Ministry Advice On Enrolled Nurses Flawed
2 September 2003
Ministry Advice On Enrolled Nurses Flawed
The New Zealand Nurses Organisation (NZNO) has strongly supported the call of the Otago District Health Board (DHB) chairman, Richard Thomson, to ignore a letter from the Ministry of Health recommending enrolled nurses (ENs) be restricted from working in acute wards, including psychiatric settings.
"The Ministry of Health's advice is flawed," says NZNO chief executive Geoff Annals.
"The recommendation's implications are enormous, given there are 4552 enrolled nurses in the country. The ministry has given no consideration to the skills and extra qualifications acquired by the ENs whom they are proposing be shifted out of acute settings. Most of these ENs have about 15 years' experience. This is more likely to increase risk to patient safety, not decrease it. We have a nursing shortage – inevitably any ENs who are moved will be replaced by lesser qualified and experienced staff."

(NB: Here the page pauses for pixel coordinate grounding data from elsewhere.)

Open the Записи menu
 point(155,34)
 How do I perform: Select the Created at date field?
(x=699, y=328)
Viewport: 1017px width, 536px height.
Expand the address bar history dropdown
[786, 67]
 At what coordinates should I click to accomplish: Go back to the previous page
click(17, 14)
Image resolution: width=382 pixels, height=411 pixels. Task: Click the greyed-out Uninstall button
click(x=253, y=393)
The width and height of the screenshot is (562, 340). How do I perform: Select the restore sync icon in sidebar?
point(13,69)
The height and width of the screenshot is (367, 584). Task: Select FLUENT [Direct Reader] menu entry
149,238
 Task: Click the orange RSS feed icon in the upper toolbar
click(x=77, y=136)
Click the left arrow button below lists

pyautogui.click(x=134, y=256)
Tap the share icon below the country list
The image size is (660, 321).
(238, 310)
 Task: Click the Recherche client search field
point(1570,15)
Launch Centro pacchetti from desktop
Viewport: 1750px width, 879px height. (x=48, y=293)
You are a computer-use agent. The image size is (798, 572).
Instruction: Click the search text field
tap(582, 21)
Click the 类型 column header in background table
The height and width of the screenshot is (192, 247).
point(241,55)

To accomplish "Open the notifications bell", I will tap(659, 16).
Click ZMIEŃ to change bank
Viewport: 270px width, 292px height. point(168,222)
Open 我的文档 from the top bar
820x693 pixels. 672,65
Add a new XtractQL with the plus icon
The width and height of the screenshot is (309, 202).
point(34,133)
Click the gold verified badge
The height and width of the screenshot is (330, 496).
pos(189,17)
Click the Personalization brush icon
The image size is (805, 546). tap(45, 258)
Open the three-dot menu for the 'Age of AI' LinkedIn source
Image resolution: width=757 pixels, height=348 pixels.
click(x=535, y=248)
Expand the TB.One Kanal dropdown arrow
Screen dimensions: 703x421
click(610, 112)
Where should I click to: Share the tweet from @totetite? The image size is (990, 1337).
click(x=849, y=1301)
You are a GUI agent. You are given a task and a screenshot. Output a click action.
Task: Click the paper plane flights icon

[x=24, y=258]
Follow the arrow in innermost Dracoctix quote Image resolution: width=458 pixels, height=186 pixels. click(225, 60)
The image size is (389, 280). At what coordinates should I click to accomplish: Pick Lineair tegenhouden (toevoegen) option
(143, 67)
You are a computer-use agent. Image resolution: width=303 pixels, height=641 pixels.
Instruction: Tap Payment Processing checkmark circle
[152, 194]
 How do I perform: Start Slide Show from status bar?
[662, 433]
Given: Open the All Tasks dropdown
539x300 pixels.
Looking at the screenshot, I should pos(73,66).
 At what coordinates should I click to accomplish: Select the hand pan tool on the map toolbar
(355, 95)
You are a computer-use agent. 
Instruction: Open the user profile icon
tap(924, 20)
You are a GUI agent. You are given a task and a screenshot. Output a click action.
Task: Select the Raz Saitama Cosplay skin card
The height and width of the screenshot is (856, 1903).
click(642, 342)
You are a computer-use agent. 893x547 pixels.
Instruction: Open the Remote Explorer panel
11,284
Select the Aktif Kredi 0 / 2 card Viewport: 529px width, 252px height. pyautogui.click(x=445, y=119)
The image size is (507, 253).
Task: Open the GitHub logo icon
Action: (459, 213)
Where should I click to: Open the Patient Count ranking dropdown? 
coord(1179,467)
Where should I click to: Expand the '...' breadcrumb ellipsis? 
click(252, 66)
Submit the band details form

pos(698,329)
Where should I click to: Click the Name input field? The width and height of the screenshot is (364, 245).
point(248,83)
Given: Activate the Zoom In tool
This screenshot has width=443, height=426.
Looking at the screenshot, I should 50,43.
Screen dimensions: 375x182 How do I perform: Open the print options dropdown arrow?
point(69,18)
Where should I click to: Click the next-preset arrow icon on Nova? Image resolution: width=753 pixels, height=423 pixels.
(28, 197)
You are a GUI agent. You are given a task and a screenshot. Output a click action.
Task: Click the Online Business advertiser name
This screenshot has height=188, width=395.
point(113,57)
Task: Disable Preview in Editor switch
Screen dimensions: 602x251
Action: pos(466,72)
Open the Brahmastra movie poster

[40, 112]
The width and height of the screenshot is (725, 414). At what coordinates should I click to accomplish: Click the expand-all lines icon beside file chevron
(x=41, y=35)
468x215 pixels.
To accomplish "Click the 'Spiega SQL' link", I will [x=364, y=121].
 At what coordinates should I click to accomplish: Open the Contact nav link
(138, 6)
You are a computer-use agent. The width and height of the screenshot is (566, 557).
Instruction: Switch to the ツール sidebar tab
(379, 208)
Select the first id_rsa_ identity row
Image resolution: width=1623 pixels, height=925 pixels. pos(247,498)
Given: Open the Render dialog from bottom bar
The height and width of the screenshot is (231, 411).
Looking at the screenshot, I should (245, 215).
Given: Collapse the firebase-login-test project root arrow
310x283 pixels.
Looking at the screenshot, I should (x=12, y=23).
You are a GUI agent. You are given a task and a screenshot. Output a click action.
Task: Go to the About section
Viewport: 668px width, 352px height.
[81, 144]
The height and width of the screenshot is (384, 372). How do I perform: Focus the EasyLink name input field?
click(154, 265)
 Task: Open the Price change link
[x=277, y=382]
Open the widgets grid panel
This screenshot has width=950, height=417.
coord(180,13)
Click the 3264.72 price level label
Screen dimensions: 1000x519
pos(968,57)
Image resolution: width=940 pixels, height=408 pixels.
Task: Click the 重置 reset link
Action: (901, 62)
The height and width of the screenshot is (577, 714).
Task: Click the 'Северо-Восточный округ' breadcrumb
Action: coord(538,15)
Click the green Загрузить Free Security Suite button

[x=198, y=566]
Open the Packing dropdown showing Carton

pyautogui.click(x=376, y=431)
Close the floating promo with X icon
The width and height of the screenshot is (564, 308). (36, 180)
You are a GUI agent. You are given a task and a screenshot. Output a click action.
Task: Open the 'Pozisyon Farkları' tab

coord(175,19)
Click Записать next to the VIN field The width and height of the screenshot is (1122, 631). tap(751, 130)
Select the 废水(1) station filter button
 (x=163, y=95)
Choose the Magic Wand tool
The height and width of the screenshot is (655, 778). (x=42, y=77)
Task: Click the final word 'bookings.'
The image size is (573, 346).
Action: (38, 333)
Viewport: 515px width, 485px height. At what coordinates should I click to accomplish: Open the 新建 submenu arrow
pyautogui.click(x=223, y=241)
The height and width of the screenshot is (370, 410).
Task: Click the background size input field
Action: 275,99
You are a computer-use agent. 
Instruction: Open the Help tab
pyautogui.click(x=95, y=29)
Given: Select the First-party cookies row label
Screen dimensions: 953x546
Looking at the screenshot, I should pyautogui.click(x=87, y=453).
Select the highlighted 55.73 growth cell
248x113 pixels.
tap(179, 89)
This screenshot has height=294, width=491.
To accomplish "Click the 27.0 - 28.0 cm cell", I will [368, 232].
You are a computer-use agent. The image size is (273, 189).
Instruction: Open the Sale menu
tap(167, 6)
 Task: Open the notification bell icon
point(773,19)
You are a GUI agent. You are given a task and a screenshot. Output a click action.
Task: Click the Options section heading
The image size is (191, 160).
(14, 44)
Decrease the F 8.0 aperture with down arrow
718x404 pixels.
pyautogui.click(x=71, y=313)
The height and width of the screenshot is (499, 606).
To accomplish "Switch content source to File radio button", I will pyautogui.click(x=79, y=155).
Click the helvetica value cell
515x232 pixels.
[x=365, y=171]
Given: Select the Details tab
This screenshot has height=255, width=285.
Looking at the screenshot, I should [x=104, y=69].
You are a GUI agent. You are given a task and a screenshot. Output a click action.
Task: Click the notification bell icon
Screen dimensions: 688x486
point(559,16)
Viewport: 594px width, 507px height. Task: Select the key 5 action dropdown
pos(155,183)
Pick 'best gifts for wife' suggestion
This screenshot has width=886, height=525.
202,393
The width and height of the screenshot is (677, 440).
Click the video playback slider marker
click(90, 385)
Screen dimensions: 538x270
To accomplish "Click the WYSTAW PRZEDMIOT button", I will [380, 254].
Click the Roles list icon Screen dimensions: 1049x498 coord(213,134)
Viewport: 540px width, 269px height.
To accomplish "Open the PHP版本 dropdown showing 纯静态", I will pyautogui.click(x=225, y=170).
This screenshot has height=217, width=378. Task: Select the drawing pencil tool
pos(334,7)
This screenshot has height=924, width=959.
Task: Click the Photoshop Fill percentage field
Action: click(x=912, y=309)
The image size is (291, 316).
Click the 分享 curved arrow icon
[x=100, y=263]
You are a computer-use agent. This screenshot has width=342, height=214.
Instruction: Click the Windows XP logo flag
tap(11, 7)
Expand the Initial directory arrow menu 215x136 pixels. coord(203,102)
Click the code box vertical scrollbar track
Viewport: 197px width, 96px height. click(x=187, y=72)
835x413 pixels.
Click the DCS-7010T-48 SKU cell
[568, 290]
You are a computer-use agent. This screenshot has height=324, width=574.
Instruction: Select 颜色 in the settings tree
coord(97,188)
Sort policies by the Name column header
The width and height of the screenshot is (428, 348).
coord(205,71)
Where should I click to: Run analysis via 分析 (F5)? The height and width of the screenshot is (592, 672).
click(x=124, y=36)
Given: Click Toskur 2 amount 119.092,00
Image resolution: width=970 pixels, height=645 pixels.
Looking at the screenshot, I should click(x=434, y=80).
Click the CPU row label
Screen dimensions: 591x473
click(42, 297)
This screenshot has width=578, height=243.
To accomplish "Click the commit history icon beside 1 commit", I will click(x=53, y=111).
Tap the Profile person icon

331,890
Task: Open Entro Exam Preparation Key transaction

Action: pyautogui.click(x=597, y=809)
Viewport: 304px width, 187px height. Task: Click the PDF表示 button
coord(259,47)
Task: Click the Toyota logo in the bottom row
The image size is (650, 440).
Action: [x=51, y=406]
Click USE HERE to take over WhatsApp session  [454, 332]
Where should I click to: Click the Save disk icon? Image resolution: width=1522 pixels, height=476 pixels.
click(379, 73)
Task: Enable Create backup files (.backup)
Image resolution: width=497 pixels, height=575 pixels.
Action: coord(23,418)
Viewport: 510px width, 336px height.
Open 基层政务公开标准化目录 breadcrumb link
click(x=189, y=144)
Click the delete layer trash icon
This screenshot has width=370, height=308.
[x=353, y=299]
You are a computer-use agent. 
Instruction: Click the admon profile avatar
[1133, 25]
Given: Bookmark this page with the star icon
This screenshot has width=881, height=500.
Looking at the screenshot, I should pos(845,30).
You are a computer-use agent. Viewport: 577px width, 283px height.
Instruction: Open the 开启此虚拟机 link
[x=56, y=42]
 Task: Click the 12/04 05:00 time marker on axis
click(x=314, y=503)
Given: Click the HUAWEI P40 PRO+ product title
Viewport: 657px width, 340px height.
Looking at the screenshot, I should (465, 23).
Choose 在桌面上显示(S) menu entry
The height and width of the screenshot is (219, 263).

Geoff Annals said it appeared the ministry had received very poor advice. Advisers appeared not to appreciate the difference between the skills of new graduate nurses and those of ENs who had been nursing for many years and gained a great deal of extra knowledge, skills and competencies.
"Instead of sending out such a directive, the ministry should have examined more carefully the Health and Disability Commissioner's recommendation, which was that ENs working in acute services receive adequate supervision and direction, as demanded by Nursing Council regulations," he said.
NZNO communicated yesterday to the ministry its concerns about this issue. NZNO is writing to all DHBs to support the continued employment of ENs. NZNO totally supports the employment of ENs and the regulation that they have adequate support from employers and other health professionals to ensure their working environment is safe.
"It is not up to the ministry to high-handedly declare that ENs should not be working in certain areas. This is a professional and management decision and should be made at the clinical level, according to the health care needs of patients.
"We know many other DHBs don’t support the ministry's position and will ignore this letter. It’s about time the ministry started to value ENs and their contribution to health care as the wider community does. Why can't the Ministry of Health do so too?" Annals asked.